The University of Georgia Press is pleased to announce the appointment of Valerie Boyd and Cynthia R. Greenlee as Editors-at-Large. Boyd and Greenlee will represent the Press in seeking book projects in a wide range of subjects, including foodways, gender, history, journalism, labor, politics, race, justice and the South, broadly interpreted.
Valerie Boyd is professor of journalism and nonfiction writing and the Charlayne Hunter-Gault Distinguished Writer in Residence at the University of Georgia. Founder and director of UGA’s low-residency MFA Program in Narrative Nonfiction, she is the author of the critically acclaimed Wrapped in Rainbows: The Life of Zora Neale Hurston. She has spent the past several years curating and editing a collection of the journals of Pulitzer Prize-winning author Alice Walker. Simon & Schuster will publish Gathering Blossoms Under Fire: The Journals of Alice Walker in April 2022. She is currently editing the anthology Bigger Than Bravery: Black Writers on the Pandemic, Shutdown and Uprising of 2020 (also 2022). Former arts editor at the Atlanta Journal-Constitution, she has published in the Washington Post, Los Angeles Times, Bon Appetit, Oxford American, Essence and Atlanta Magazine. Boyd is senior consulting editor at Bitter Southerner magazine and serves on the board of the Southern Foodways Alliance.
Dr. Cynthia R. Greenlee is a James-Beard-award-winning independent historian, editor and writer based in North Carolina. She is currently senior editor at The Counter, a nonprofit newsroom that focuses on investigative journalism and the business, politics, and culture of food. She is co-editor (with Kemi Alabi and Janna A. Zinzi) of The Echoing Ida Collection (Feminist Press, 2021). Greenlee earned a master’s degree in journalism from the University of North Carolina-Chapel Hill and a doctorate in history at Duke University. Her work has been selected for Best American Food Writing and recognized in Best American Essays and has also appeared in publications as diverse as The Atlantic, Elle, Essence, Longreads, Literary Hub, The Nation, The New York Times, Oxford American, Scalawag, Smithsonian, Vice, Vox and The Washington Post.

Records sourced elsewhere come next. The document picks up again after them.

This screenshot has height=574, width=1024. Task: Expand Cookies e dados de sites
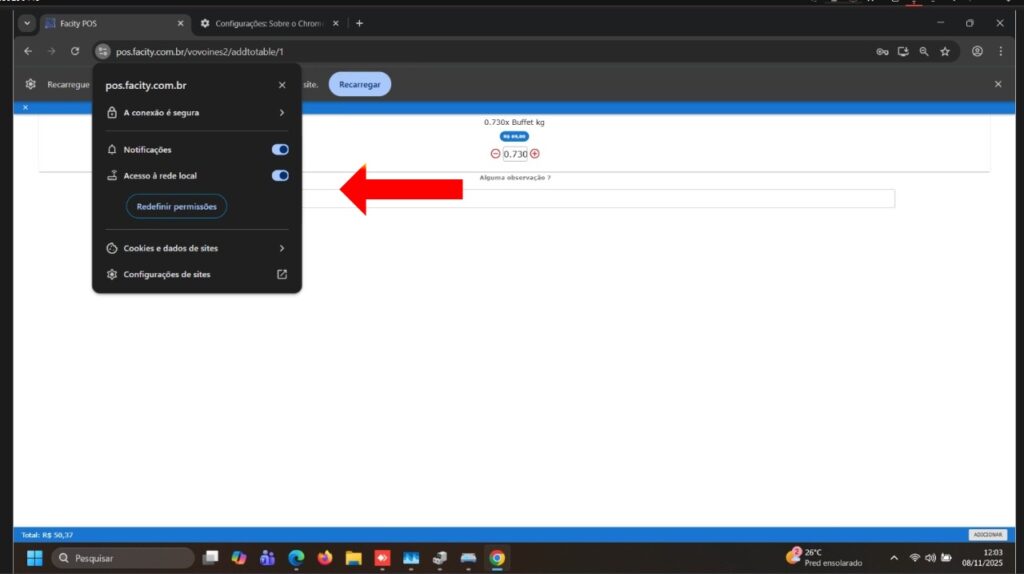pos(197,248)
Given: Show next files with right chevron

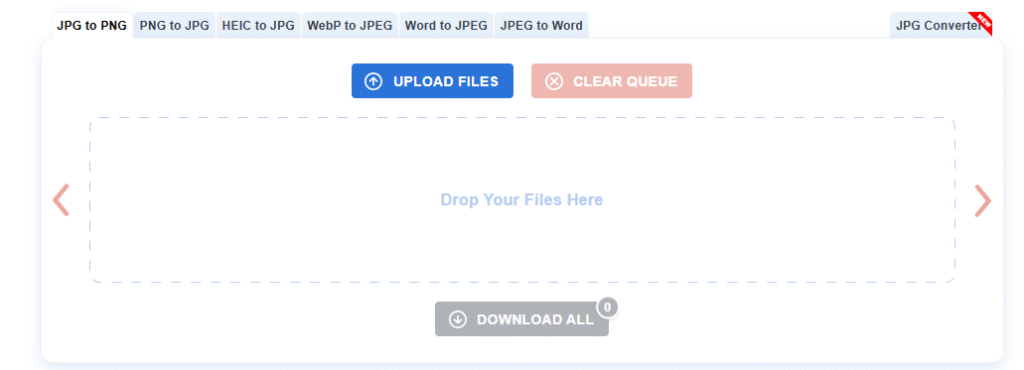Looking at the screenshot, I should coord(983,200).
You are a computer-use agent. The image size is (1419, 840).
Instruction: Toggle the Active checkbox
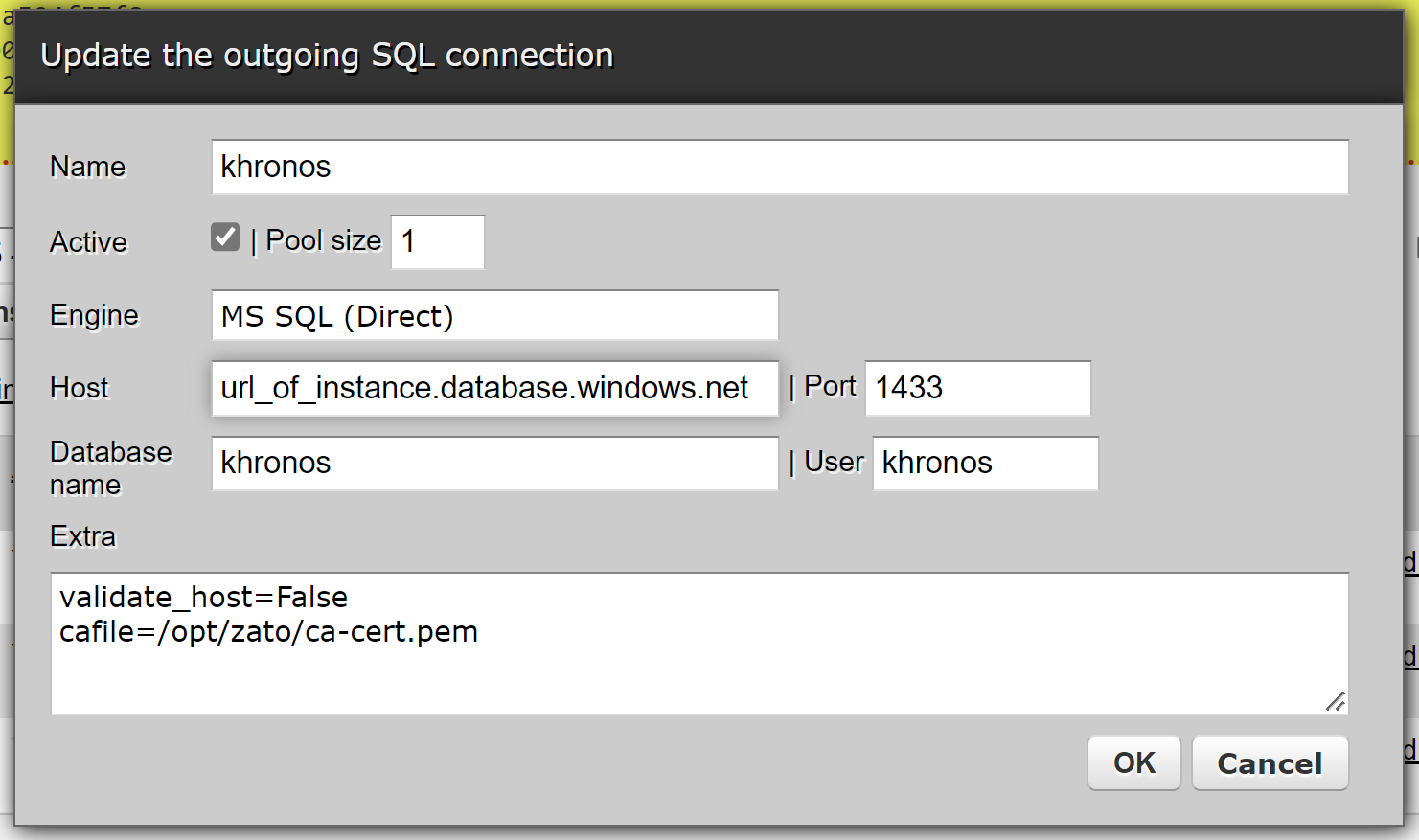(x=225, y=237)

As an editor, Greenlee has occupied staff, consulting or contributing writer posts at Catapult, Rewire.News, Prism and Zocalo Public Square.

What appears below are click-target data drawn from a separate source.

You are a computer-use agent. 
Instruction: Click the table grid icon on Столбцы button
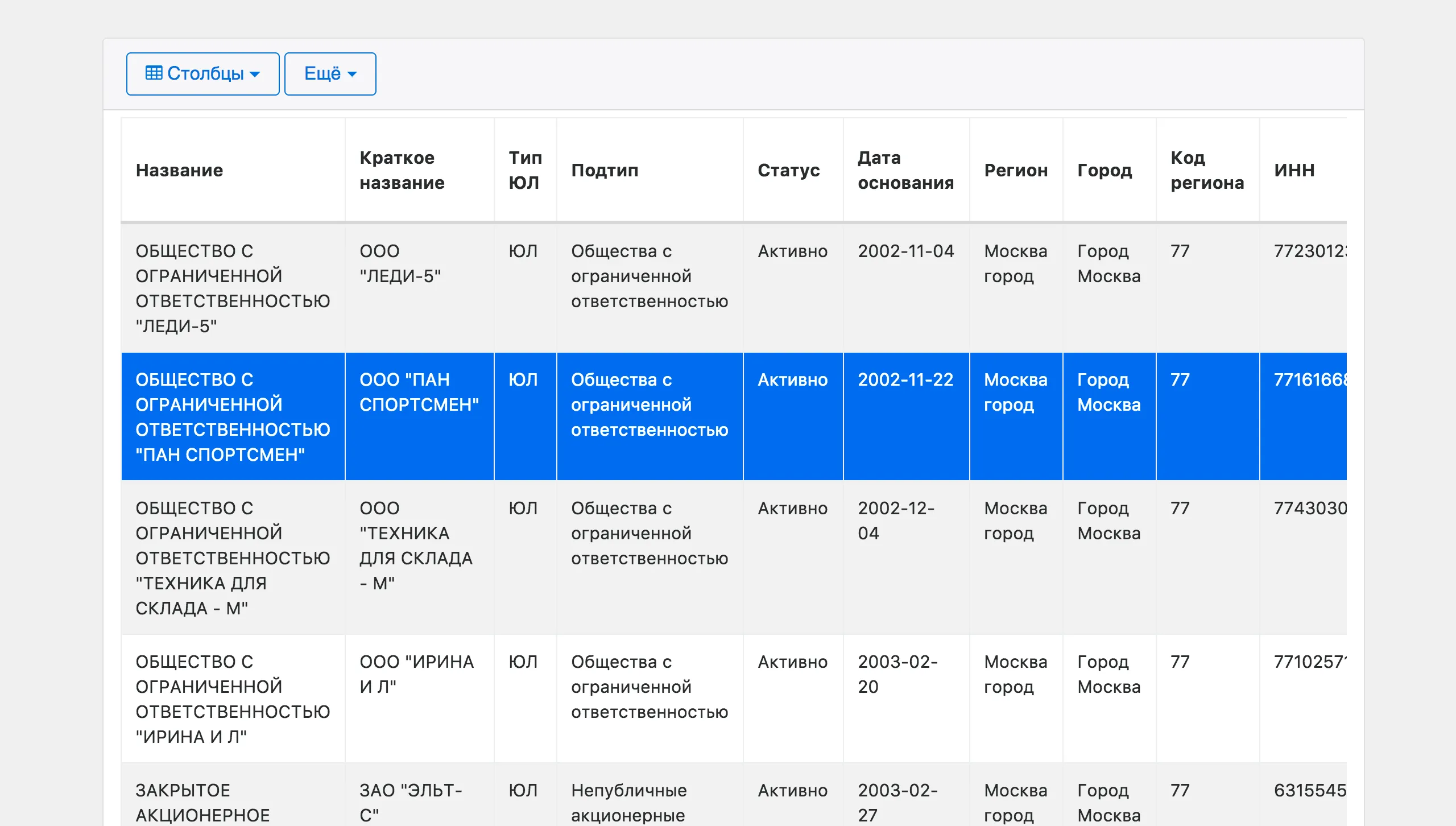[153, 73]
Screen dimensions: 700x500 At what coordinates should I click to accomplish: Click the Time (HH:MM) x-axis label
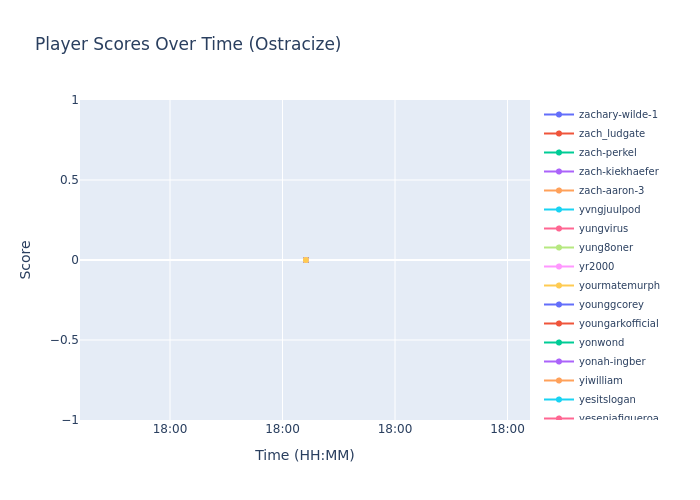click(x=304, y=456)
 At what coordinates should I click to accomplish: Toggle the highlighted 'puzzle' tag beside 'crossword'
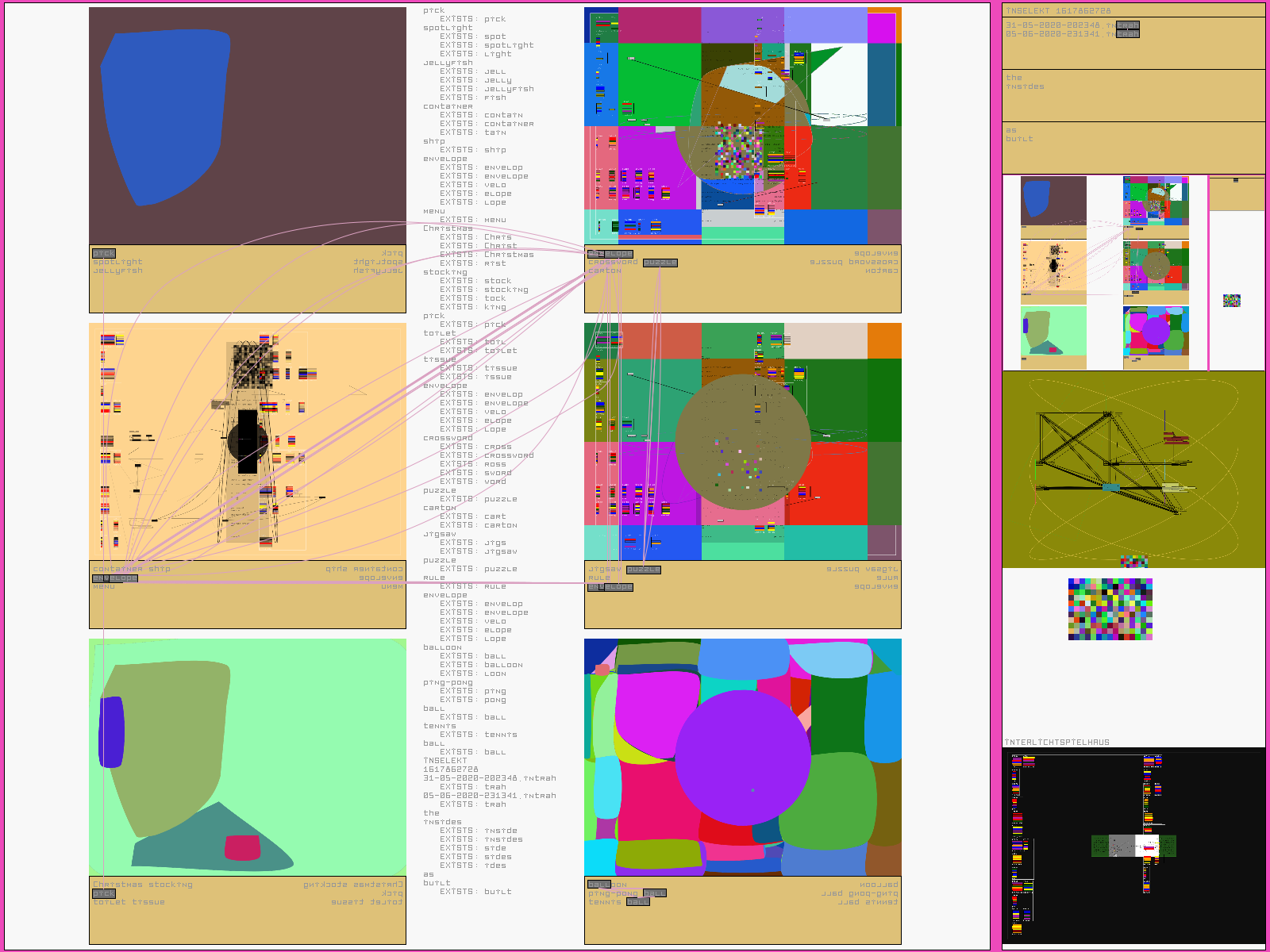pyautogui.click(x=660, y=263)
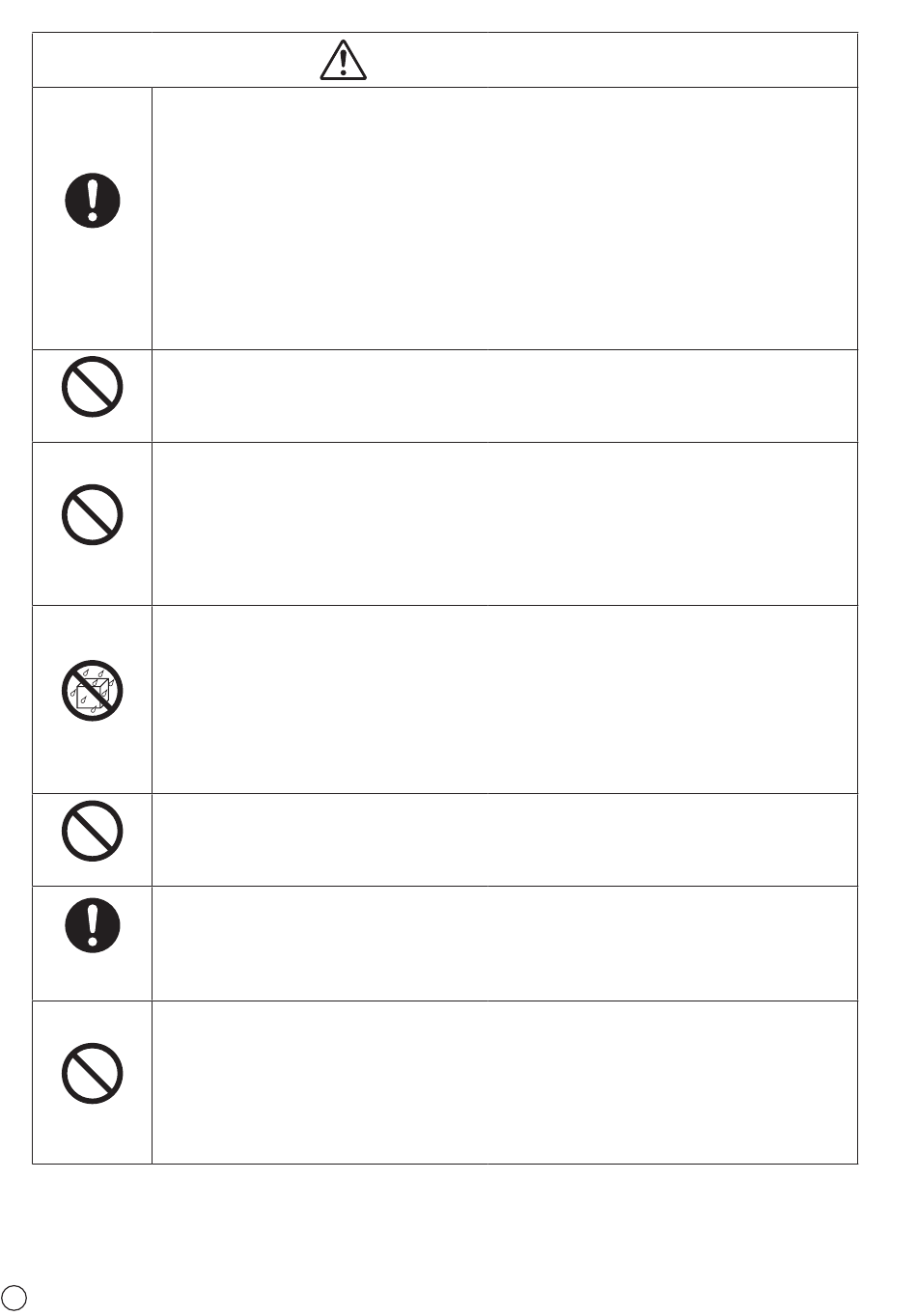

“We’re excited about this opportunity to work with Valerie Boyd and Cynthia Greenlee, who are absolute forces in the public square. Their impressive editorial records and visions complement the Press’ ongoing mission to publish exemplary, diverse scholarly and creative work,” said UGA Press Director Lisa Bayer. “Their editorial work will be supported in part by the Press’s Sarah Mills Hodge Fund, which underwrites publications in the areas of African and African American history, culture, and literature.”
“UGA Press has a long reputation of not only publishing rigorous, respected academic books but also of publishing strong fiction and nonfiction. I am delighted to join the team of editors responsible for bringing this diverse content to a wide range of readers. I am especially interested in amplifying the voices of talented Black writers and other writers of color in publishing factual literature—also known as literary nonfiction—and in championing innovative, hybrid forms,” said Boyd.
“I’ve spent much of my career at publications that continually punch above their weight, in their creativity and rigor, and that will continue with UGA Press. It’s a special pleasure to collaborate with a publisher whose topics and interests align so well with mine. As an independent scholar and journalist, it’s doubly important for me to do this work with an organization that values both academic and serious general interest titles,” said Greenlee. “I’m looking forward to cultivating new relationships and new books that challenge readers to think deeply and critically, even about events and places we think we already know, such as the U.S. South. If there’s one thing I’ve discovered in my dual role as journalist-historian, there’s always more to be written.”